**Items on target coordinates:**

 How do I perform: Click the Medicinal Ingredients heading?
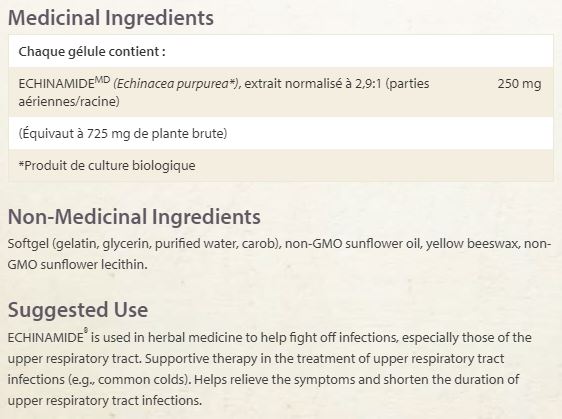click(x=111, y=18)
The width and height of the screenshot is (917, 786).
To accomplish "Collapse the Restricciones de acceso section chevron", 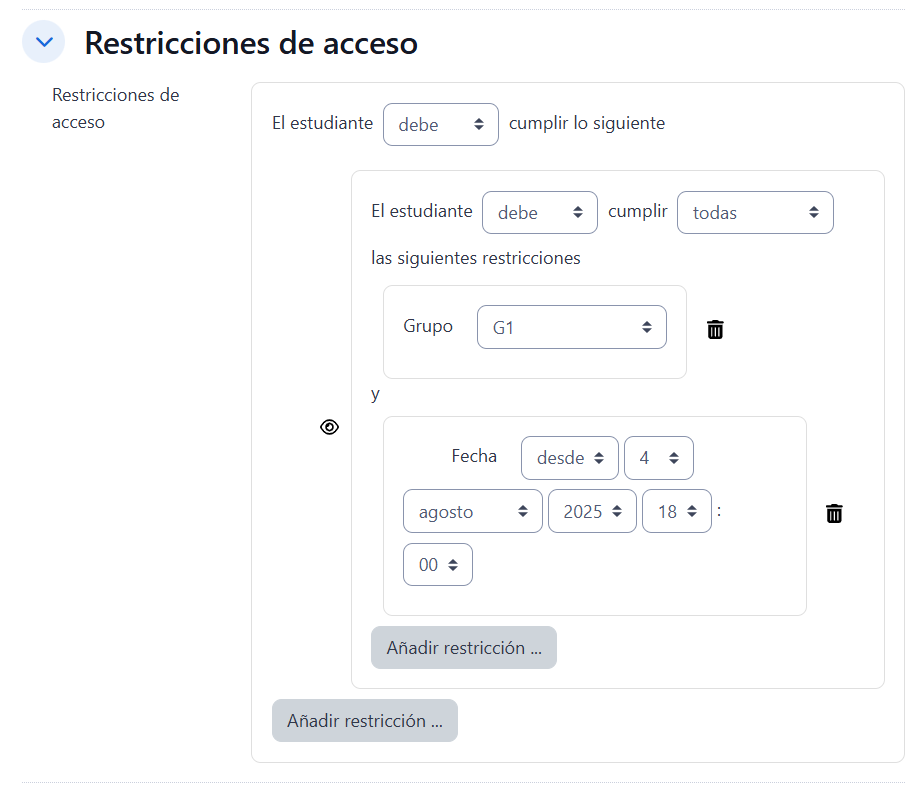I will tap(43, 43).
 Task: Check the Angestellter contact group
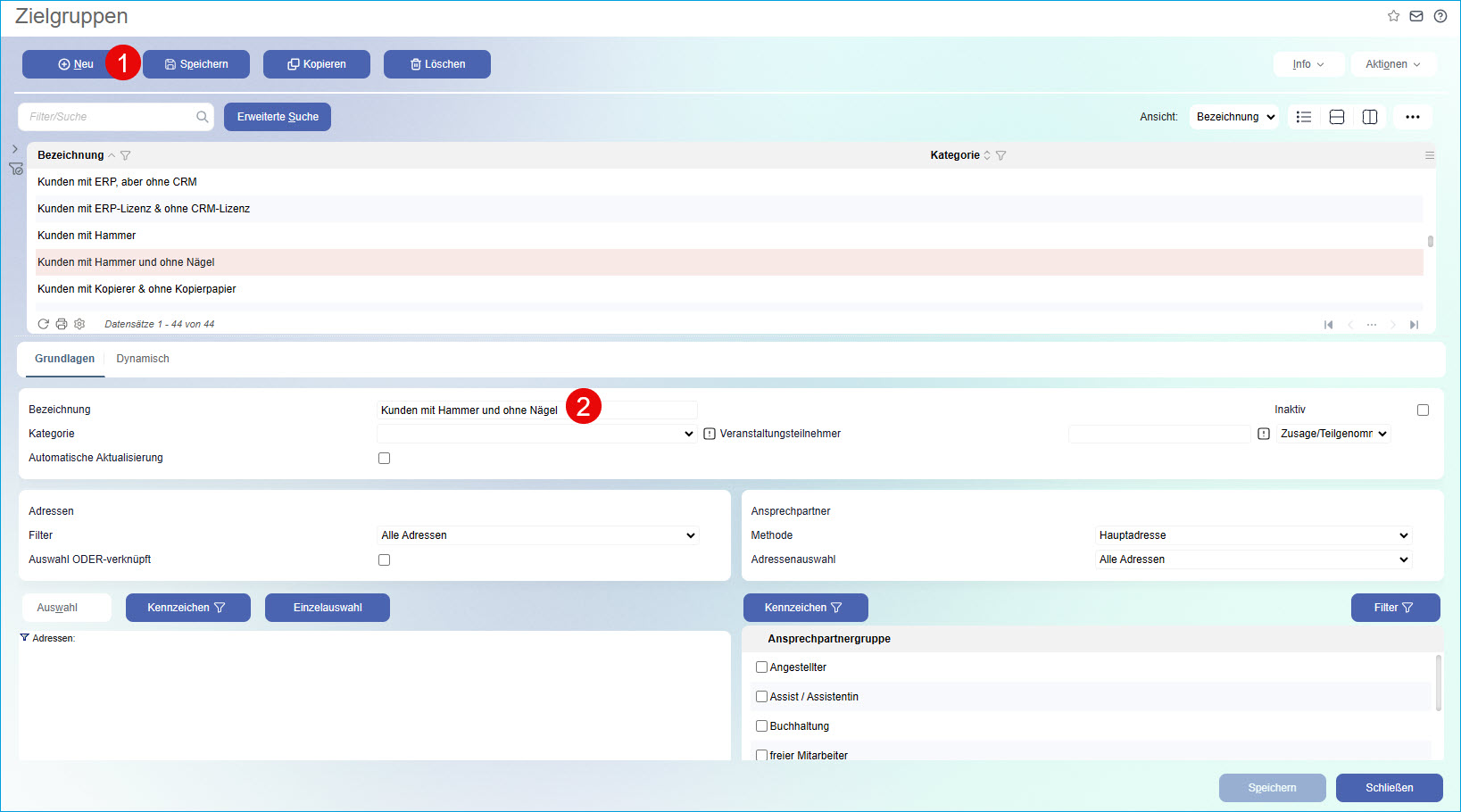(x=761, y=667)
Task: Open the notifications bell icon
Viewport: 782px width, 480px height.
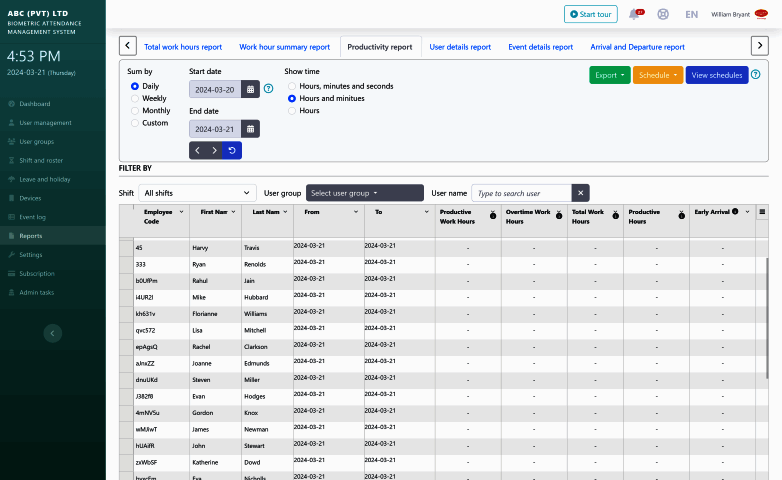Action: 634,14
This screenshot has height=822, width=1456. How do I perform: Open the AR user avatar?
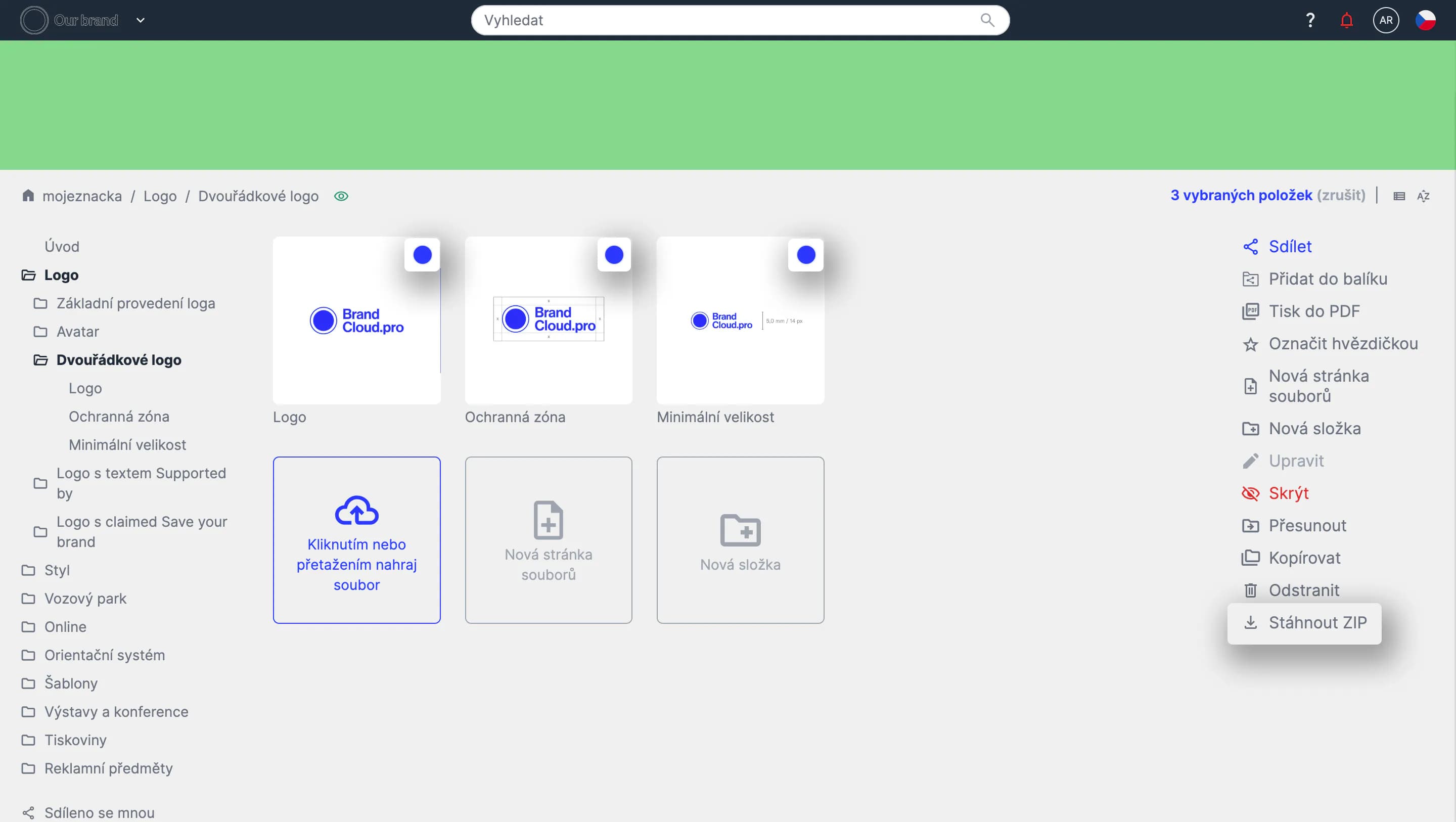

**Work to do:**
Return every line of the items above that contains the string "Open".

**Solution to this task:**
Task: Open the notifications bell icon
This screenshot has height=822, width=1456. How do I perform: Open the AR user avatar?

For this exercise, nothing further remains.